_問題文_: 下の組織理論についての抜粋で、内部管理のお手本を求める先とされた「人類が昔から持っていた組織」として名前が挙がっているものは何ですか。すべて挙げてください。

_抜粋本文_:
┄┄┄┄┄┄
「経営の腑」第221号<通算536号>(2017年9月22日)
伝統的な組織理論の誤り(前編) 一倉定著「内部体勢の確立」(社長学シリーズ第6巻:1982年刊)より
伝統的な組織理論は、内部管理にばかり焦点を合わせてしまっているが、この誤りはどこから出てきたのであろうか。
欧米においては、中世以前には企業と呼べるようなものはなかった。18~19世紀頃より、家業あるいは生業とでもいうべきものが次第に大きくなり、工場の形態をとるようになった。
これらのものは、現在の企業とは違って、「工場」という色彩が濃かったのである。というのは、物を作りさえすれば売れたからである。――現在の日本においても、70歳以上の職人的な経営者には、「いいものを作りさえすれば、売れる」という意識が残っている。――それは、基本的には供給不足だったからである。
その証拠に、19世紀までは、物を作るという労働のみが唯一の価値ある労働である、という思想があった。いかに供給不足に悩み、製造という労働が重視されたかがお分かりいただけると思う。決算報告書に、「製造原価報告書」なるものがあるのは、製造活動重視の思想の名残なのである。江戸時代における「士農工商」という身分制は、当時の社会が生存のための農業と、生活のための工業が商業に優先して重要であったからに外ならないのである。
このように、市場と顧客を考えなくともよかった時代の会社――実態は工場――では、内部だけを考えていればよかったのである。
そして、内部管理のお手本は、人類が昔から持っていた組織――官僚、軍隊、宗教団体、学校などの管理思想に求めればよかったし、またそれ以外にはなかったのである。
これらの組織体には、“市場”も“顧客”もなかった。あるのは「組織維持」という組織理論だけなのである。
組織というものは、いったんこれが生まれると、「組織自体の存続」のみが最重要な命題となってしまうという恐ろしいものなのである。
組織を存続させるための最重要条件は、「変化を阻止する」ということである。変化は常に組織のピンチを意味し、指導者失脚の危険を伴うからである。
階層・部門という形態、責任権限・手続きという運営理論こそ、組織の存続に絶対的に必要な“枠組み”なのである。そして、この枠組みは神聖にして侵すべからざるものにさえなってしまっていたのである。それだけではない、この組織は絶えず税金(企業の場合は経費)を食い続けて、「仕事とは関係なく自己増殖をする」(これを“パーキンソンの法則”という)。 ※次号へ続く。
セキやんコメント: 組織の在り方をスタティック(静的)に考えないことである。当然ながら、人間の基本活動である需給バランスなどの変化によって、それが変わらなければならないということを、一倉氏は指摘している。ここでも、皮相的観点ではなく人間学に基づいた本質から説いている。
「経営の腑」第222号<通算537号>(2017年10月6日)
伝統的な組織理論の誤り(後編) 一倉定著「内部体勢の確立」(社長学シリーズ第6巻:1982年刊)より
いったん“何か”が組織と利害の対立を起すと、必ず組織の利益が優先して、“何か”の利益は無視どころか抹殺されてしまうのである。
┄┄┄┄┄┄
_保存データ_:
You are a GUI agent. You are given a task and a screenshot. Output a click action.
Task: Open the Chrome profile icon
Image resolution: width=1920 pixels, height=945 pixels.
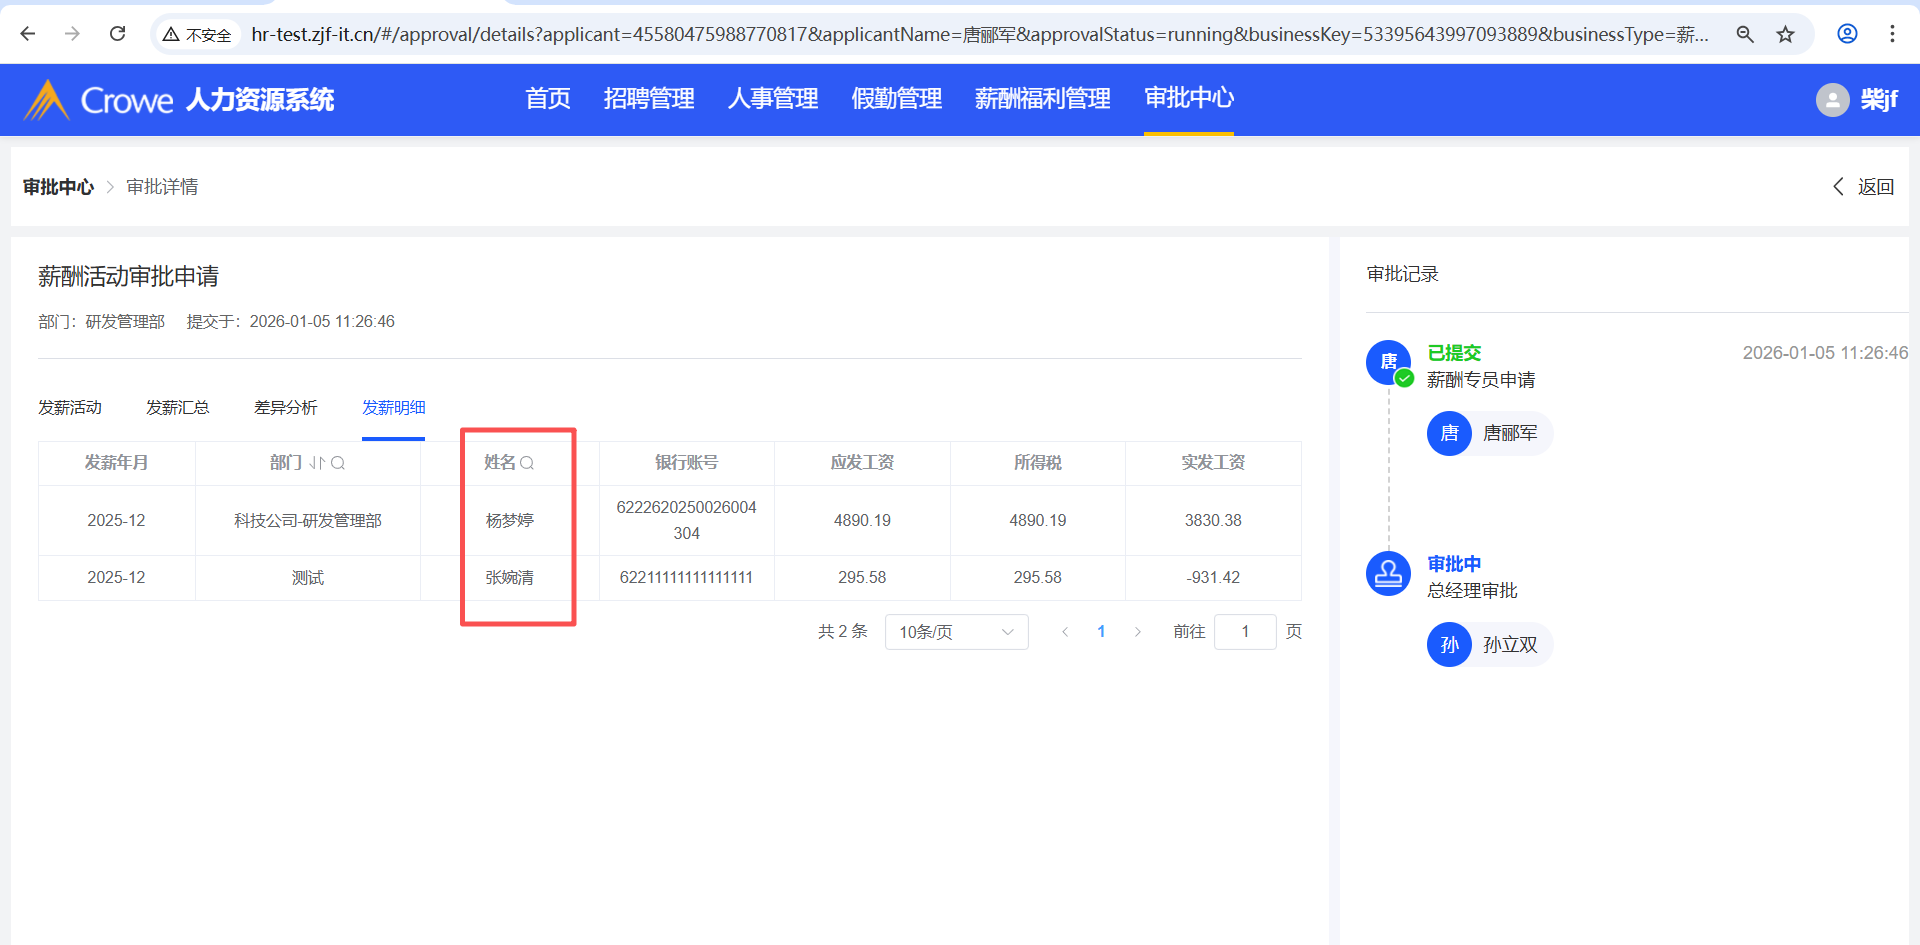click(x=1847, y=34)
┄┄┄┄┄┄
_解答_: 官僚、軍隊、宗教団体、学校